Researcher Pinpoints Gene Culpable for Neural Defects
Wednesday, February 4, 2004
Category: Sci/Tech
A UC Berkeley graduate has discovered a way to monitor for fetal spinal cord defects. Saori Haigo, a 2003 graduate currently in her first year at Harvard Medical School, concluded that activation of a single gene initiates these neural tube problems.
The gene, referred to as "shroom," (short for mushroom) was found to be required for neural tube closure by Jeff Hildebrand at the University of Pittsburgh. Hildebrand demonstrated that shroom caused cells in the embryo to bend, forcing the tissue to curl into a closed neural tube that together formed the spinal cord and brain.
In establishing collaboration with Hildebrand to study the cellular function of shroom, Haigo was supervised by UC Berkeley molecular and cellular biology professors Richard Harland and John Wallingford.
"Our lab at Berkeley took an in vivo approach to study shroom function in the developing frog embryo," Haigo said. "We thought shroom was a particularly good candidate to study because it interacted with other components that make up the cell's architecture to affect cell shape."
Since frog development occurs externally, Haigo ran tests to demonstrate that shroom induces apical constrictions. Apical constrictions involve the cell changing shape from a columnar shape to a bottle or wedge shape.
"You can think of it like a cylindrical Coke can getting pinched at the top to end up looking like a Coke bottle," Haigo said. "Apical constrictions are important during the development of many animals because it creates bends in the body so you can get a variety of morphologies."
To demonstrate that shroom induces apical constrictions needed for proper neural tube closure, three key issues were addressed.
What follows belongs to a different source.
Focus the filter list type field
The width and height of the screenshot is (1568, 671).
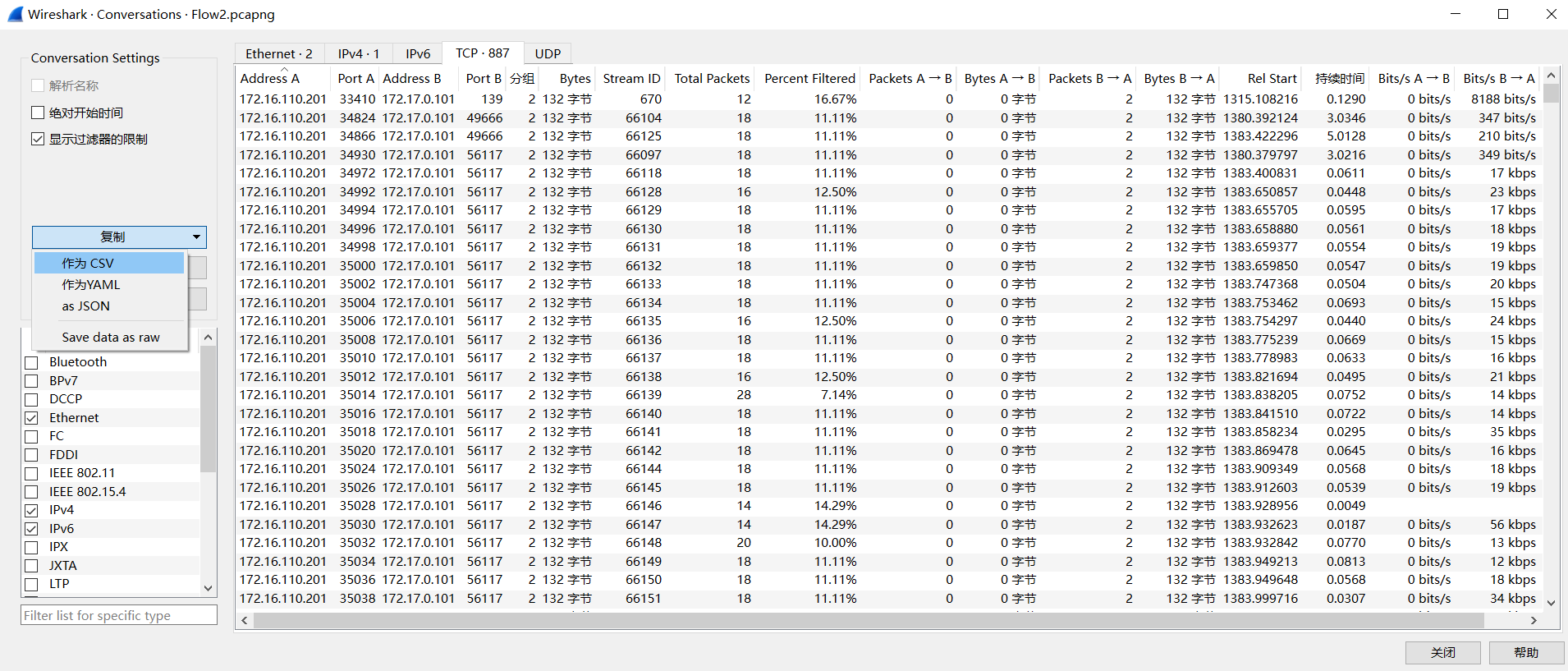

Shroom needed a distinct expression pattern during neural tube closure to prove that the gene was expressed at the right time and place for the closure.
By introducing shroom to a naïve population of cells that don't normally express shroom, Haigo observed that shroom induces apical constructions in naïve epithelial cells. To confirm that shroom is necessary for neural tube closure, shroom function was blocked.
"When we introduced inhibitory reagents that blocked shroom activity, we found that we could get the same neural tube defect as seen in the shroom mutant mouse," Haigo said. "However, we were able to go farther by demonstrating that shroom is necessary for hinge point formation during neural tube closure."
According to Haigo, as much as 30 percent of neural tube defects have a genetic basis that is poorly understood. Defects such as spina bifida, an open spinal cord, and anencephaly, or lack of a complete brain are common in the United States.
The understanding of shroom as vital to the neural tube closure process advances the medical field.
"We hope to prevent such debilitating birth defects from happening by understanding this process and developing therapeutic agents that may circumvent such defects from forming," Haigo said.
The McNairs Scholars Program and the Haas Scholars Program supported Haigo's undergraduate research.